-- Supplied material follows --
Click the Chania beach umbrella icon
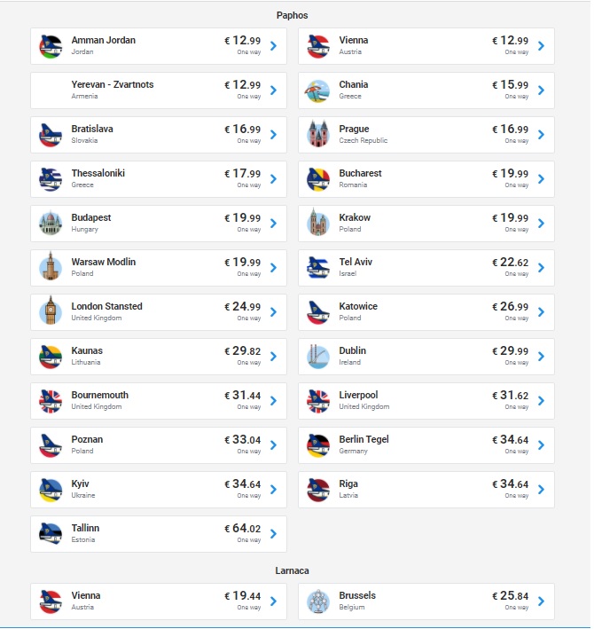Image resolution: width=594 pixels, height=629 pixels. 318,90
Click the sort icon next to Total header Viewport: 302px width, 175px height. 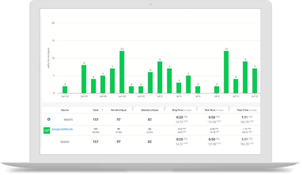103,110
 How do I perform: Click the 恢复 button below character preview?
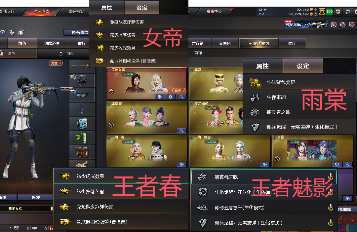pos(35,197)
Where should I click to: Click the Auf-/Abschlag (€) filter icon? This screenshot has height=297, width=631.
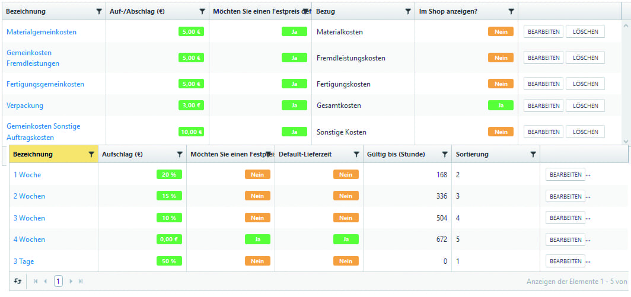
-- Supplied material concluded --
[Exercise requirements]:
The range to set down runs from the line containing "How do I perform: Click" through the final line of the data, both ends included; give it exactly and drop the pictures.

[Response area]:
 How do I perform: Click the 恢复 button below character preview?
pos(35,197)
Where should I click to: Click the Auf-/Abschlag (€) filter icon? This screenshot has height=297, width=631.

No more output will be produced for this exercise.